Great reads for the beach, the mountains, or the studio
Dance Anecdotes: Stories from the Worlds of Ballet, Broadway, the Ballroom, and Modern Dance
Edited by Mindy Aloft. New York: Oxford University Press, 2006. 288 pp. Hardcover, $26.
Dance usually speaks for itself, but a few well-chosen words are always welcome. This quirky collection has comments from everyone you ever wished you’d met. Here’s Jean Cocteau on Nijinsky, “gasping, sweating, pressing one hand to his heart” after a performance of Le Spectre de la Rose; Martha Graham on letting her hair go white (“The hell I will”); and Hollywood tap phenomenon Eleanor Powell on a surprise visit to the set from Toscanini (he wanted to see “the dance with the noise”). It’s a heartfelt homage to dance’s best, not to say most outspoken.
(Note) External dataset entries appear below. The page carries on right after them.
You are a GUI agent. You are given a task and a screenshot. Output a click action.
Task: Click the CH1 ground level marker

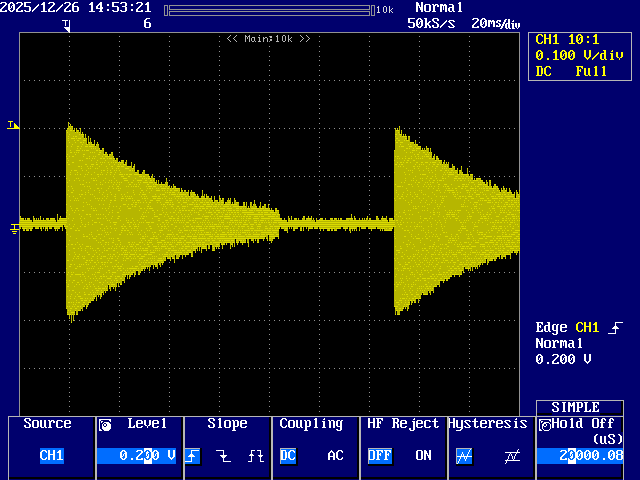coord(13,228)
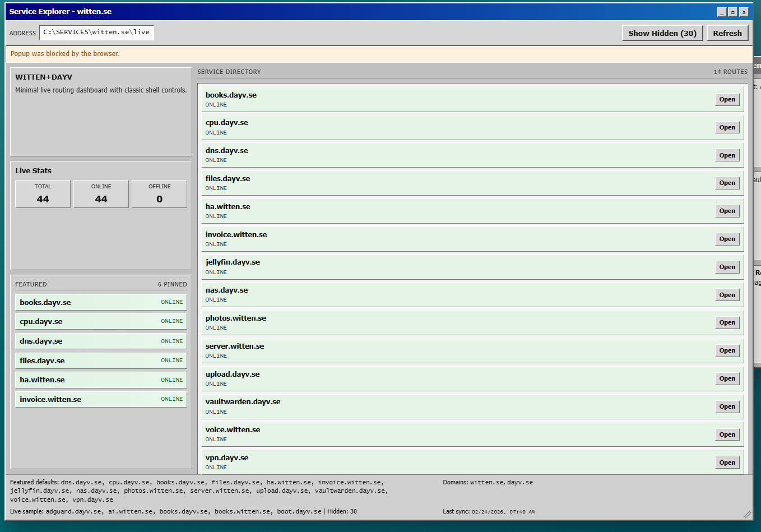Click the Show Hidden (30) button
The image size is (761, 532).
[662, 33]
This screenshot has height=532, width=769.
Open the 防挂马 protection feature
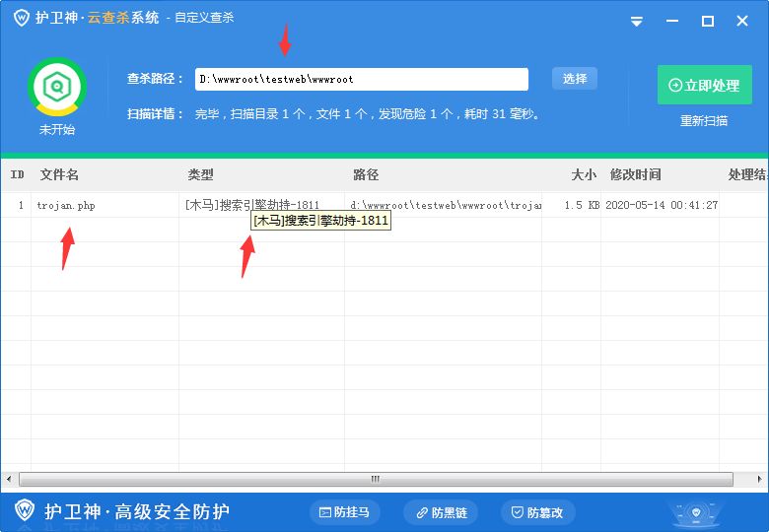pos(345,512)
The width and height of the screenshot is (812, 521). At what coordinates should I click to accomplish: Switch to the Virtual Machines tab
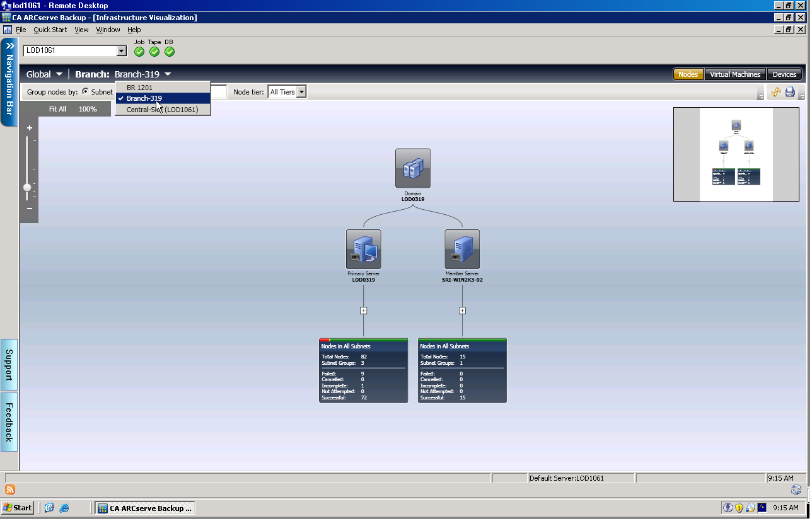tap(735, 74)
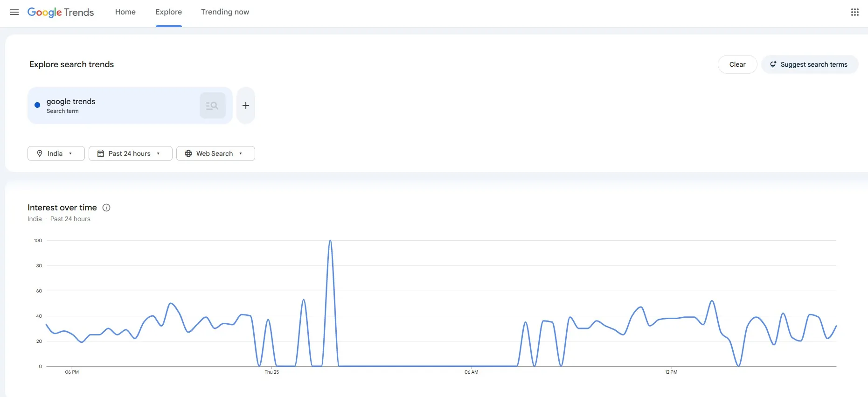This screenshot has height=397, width=868.
Task: Go to the Home tab
Action: pyautogui.click(x=125, y=12)
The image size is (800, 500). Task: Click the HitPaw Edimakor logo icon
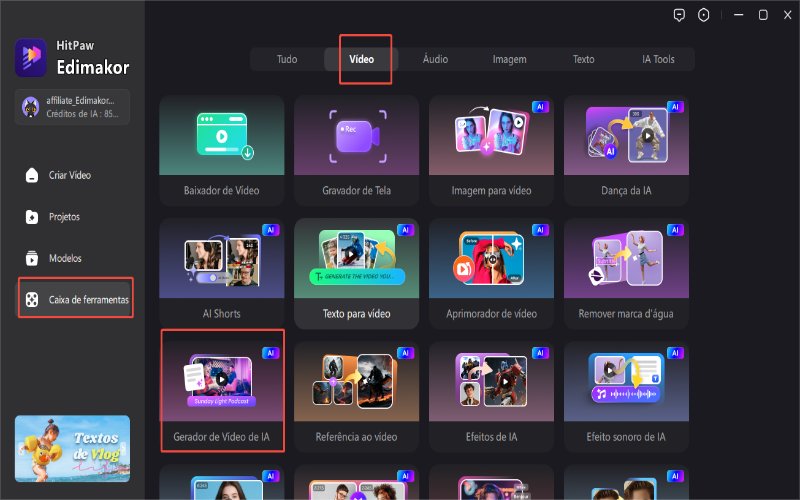click(31, 58)
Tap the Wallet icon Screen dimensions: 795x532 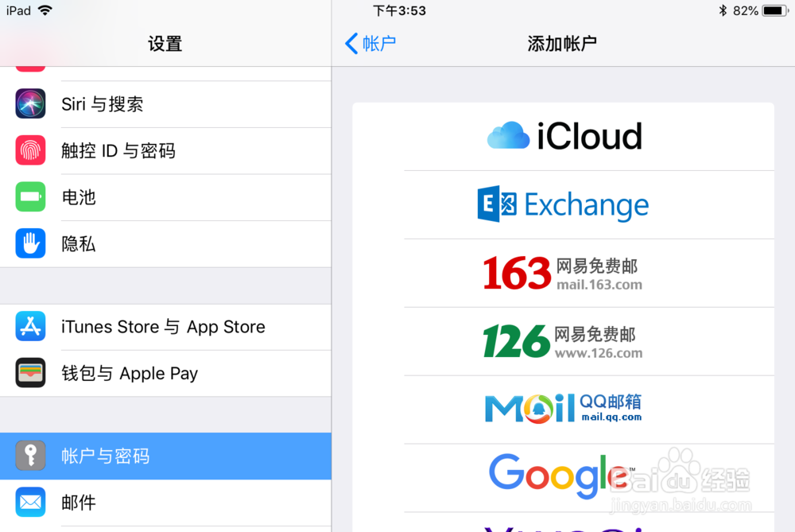pyautogui.click(x=30, y=373)
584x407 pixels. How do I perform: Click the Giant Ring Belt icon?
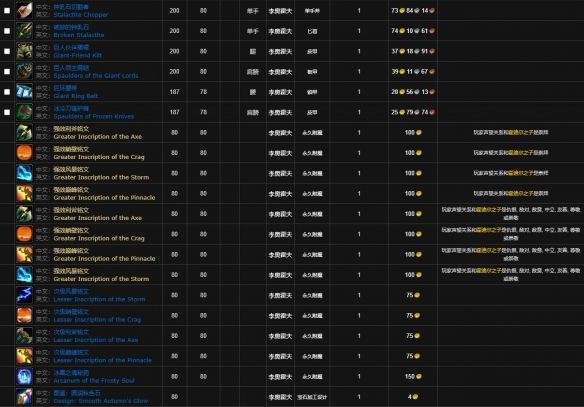point(24,92)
Aloff rarely repeats by-now familiar stories. Included are sections on legends like Pavlova and Fonteyn, as well as coaching, partnering, makeup, salary, and other topics that professionals and aficionados will find absorbing. She even works in a cold remedy popular with the endlessly touring Ballet Russe de Monte Carlo. Some sections lack a strong organizing principle—“Dancing and Related Theatrical Professions” has an inexplicable excerpt on dressage—and sometimes a little more context would be welcome. Cyd Charisse is quoted on Gene Kelly and Fred Astaire, with no mention of their movies together. Quibbles aside, like all great conversations, browsing these pages will make an afternoon disappear. —Hanna Rubin
By With To & From: A Lincoln Kirstein Reader
By Lincoln Kirstein, edited by Nicholas Jenkins. University Press of Florida, 2006. 448 pp. Illustrated. Paper, $29.95, www.upf.com.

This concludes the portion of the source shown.